Time-lapse progress report: The Neighbours time-lapse diminishes by one month every year, because in Australia the show takes a one-month break for Christmas, but here it doesn't. All being well, storylines will synchronise some time in 2006.

Architect: Grundy TV's Reg Watson, who also gave the world Crossroads. The immortal theme tune was the work of fellow motel veteran Tony Hatch and his wife Jackie Trent. It came to them while ironing.

Early struggles: Neighbours didn't succeed from the off. It flopped on Oz's Channel 7, but Channel 10 was persuaded to pick it up, the BBC followed and the rest is history.

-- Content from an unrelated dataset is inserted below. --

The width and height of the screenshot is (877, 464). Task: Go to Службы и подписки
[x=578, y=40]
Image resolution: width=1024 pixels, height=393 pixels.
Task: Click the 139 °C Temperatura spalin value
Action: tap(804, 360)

Frequency: Twice a day, five times a week. It was first shown at 9am, providing an early-rise incentive to many who would otherwise not have seen the start of the day. This community service function was relinquished in 1987 with the move to the current lunchtime and repeat late afternoon slots.

Formula: Ever-shifting tableau of moral and social complexities unfolds in leafy Ramsay Street, which is actually a cul-de-sac. The broader setting is the fictional Melbourne suburb of Erinsborough (as crossword fans will have realised, minus one 'o' and one 'r', this is an anagram). The early sub-text of family feuding between the Ramsays and the Robinsons has largely gone by the board. Recent storylines include indomitable matriarch Helen Daniels helping ex-lawyer Cameron write readers' letters for a sleazy magazine, and twisted teenager Michael trying to get his unsuspecting step-mother certified. Last year's most outrageous moment came courtesy of schoolgirl mother Phoebe. Her boyfriend Todd having been killed by an oncoming VW van as he rushed to stop her having an abortion, she fought for the right to have her baby on his tombstone.

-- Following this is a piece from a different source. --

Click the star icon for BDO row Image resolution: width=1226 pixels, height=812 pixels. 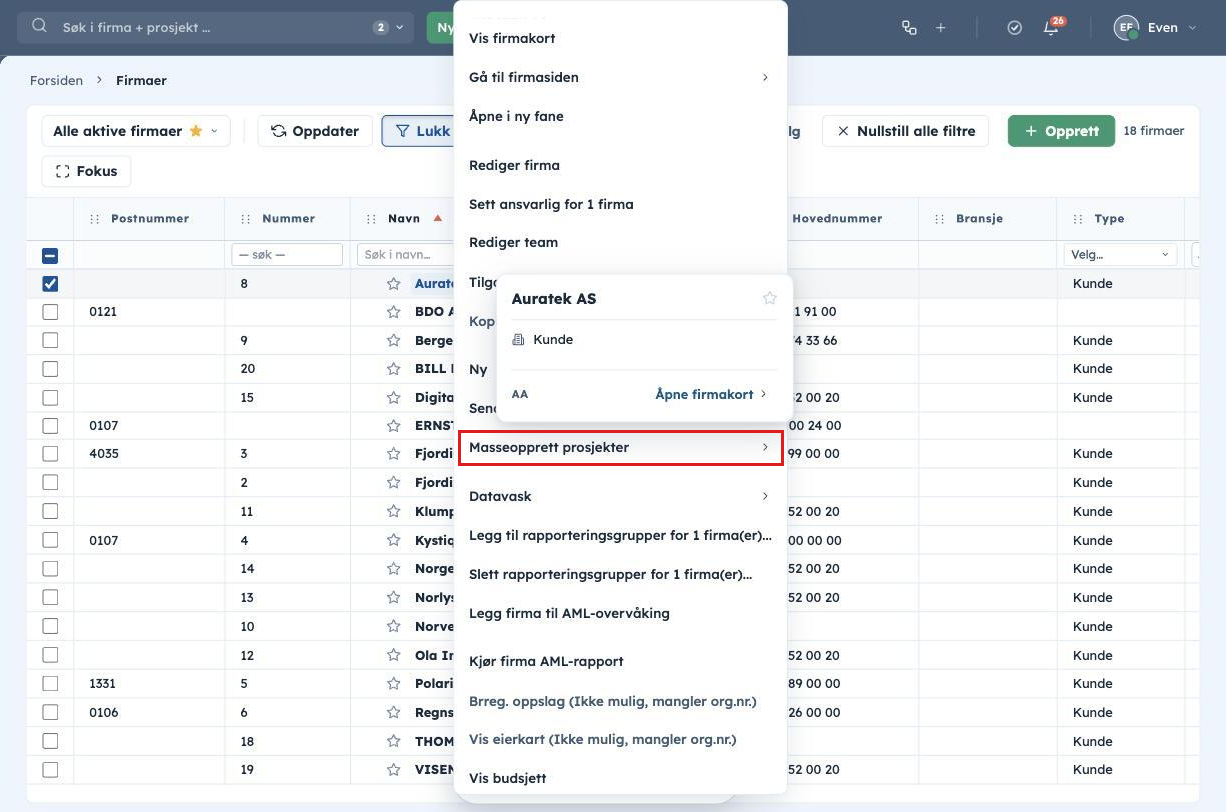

Current status: Not as awesome as it was, but still formidable. In Australia, Neighbours still just about makes the Top 10. Here ratings have slipped from their 1990 peak of 21 million (earned not by one of the classic episodes - Jason and Kylie's wedding, Lucy's mystery blindness or the infamous mistaken identity gorilla-costume kidnap - but by a run-of-the-mill bungled warehouse robbery). However, they are still consistently in the high teens, and John Birt's back pocket is not exactly stuffed with potential replacement ratings toppers. Ominous mutterings about such an entertaining and popular programme having no place in the new model BBC seem to have died down in the wake of the Eldorado debacle.

Fatal attraction: A world turned upside down, where the children act like grown- ups and the adults need a good slap. Production values have risen since the early days - not all encounters outside Ramsay Street now take place in Lassiters' Restaurant, and it is no longer true to say that Erinsborough is a place where time may stand still but the walls never will - but there has been no corresponding loss of innocence.

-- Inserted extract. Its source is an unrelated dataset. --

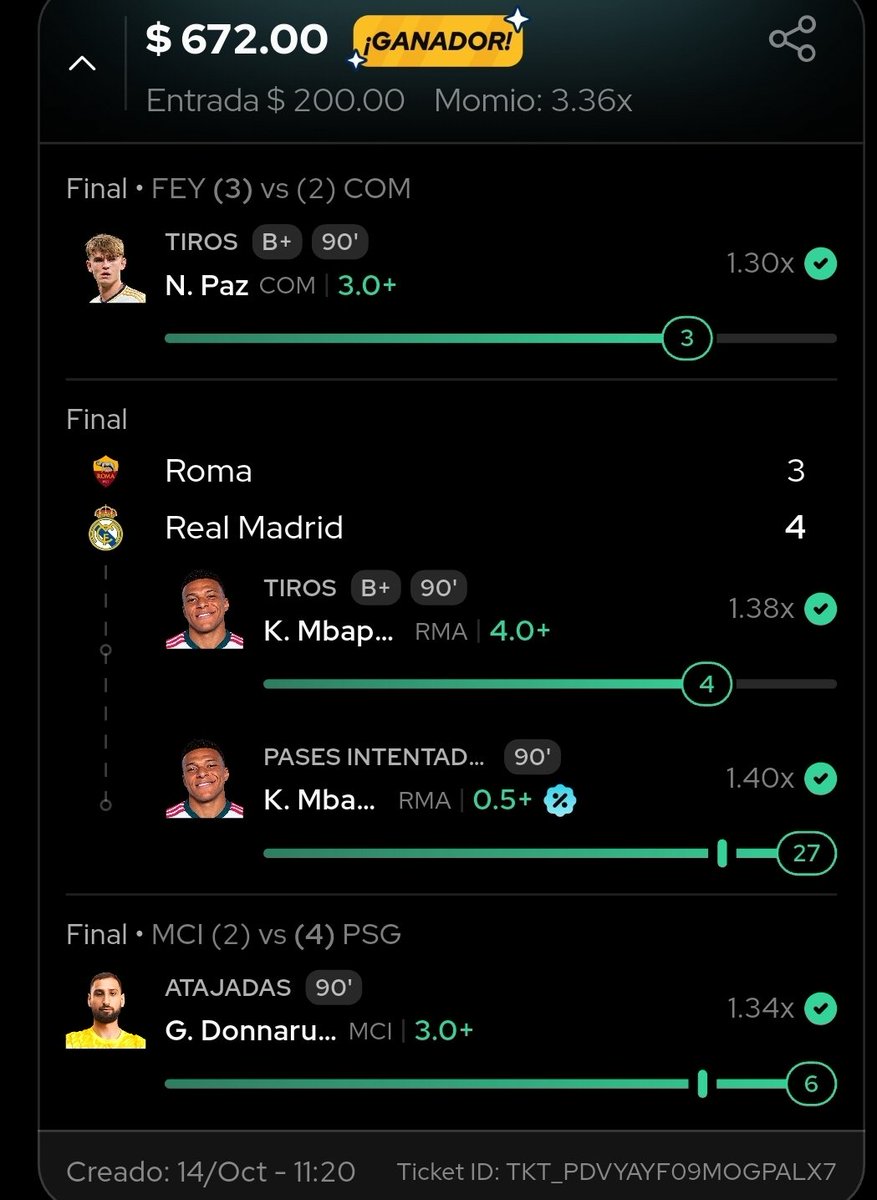Collapse the ticket with the up chevron
The height and width of the screenshot is (1200, 877).
tap(82, 63)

Explain the doctrine of reverse transportation: It's one of imperialism's most piquant ironies. We peopled their island with convicts. A century and a bit later, their vengeance has been wrought on our show-business community, as crack squads of Neighbours and Home and Away alumni have colonised our pop, children's TV and panto communities.

Has this trend passed its peak? It would seem so. The inexplicable failure of Gillian and Gayle Blakeney, aka the almost identical Alessi twins, to make any real impact on our singles charts seemed to mark the end of reflex Neighbours-related pop supremacy. Madge and Harold's 'Old-Fashioned Christmas' was probably the beginning of the end.

What have been Neighbours' lasting contributions to our vocabulary? Dill, dag, dunny, cold one, rage, the olds.

The bottom line: is it any good? Like real life, Neighbours has its ups and downs. The void left by feisty head-teacher Dorothy Burke's departure has yet to be filled, and the show is currently suffering from a surfeit of ex-models, notably Kimberley Davies as Annalise 'I can get any man I want' Hartman; but it has bounced back before and will do so again, snatching catharsis from the jaws of banality.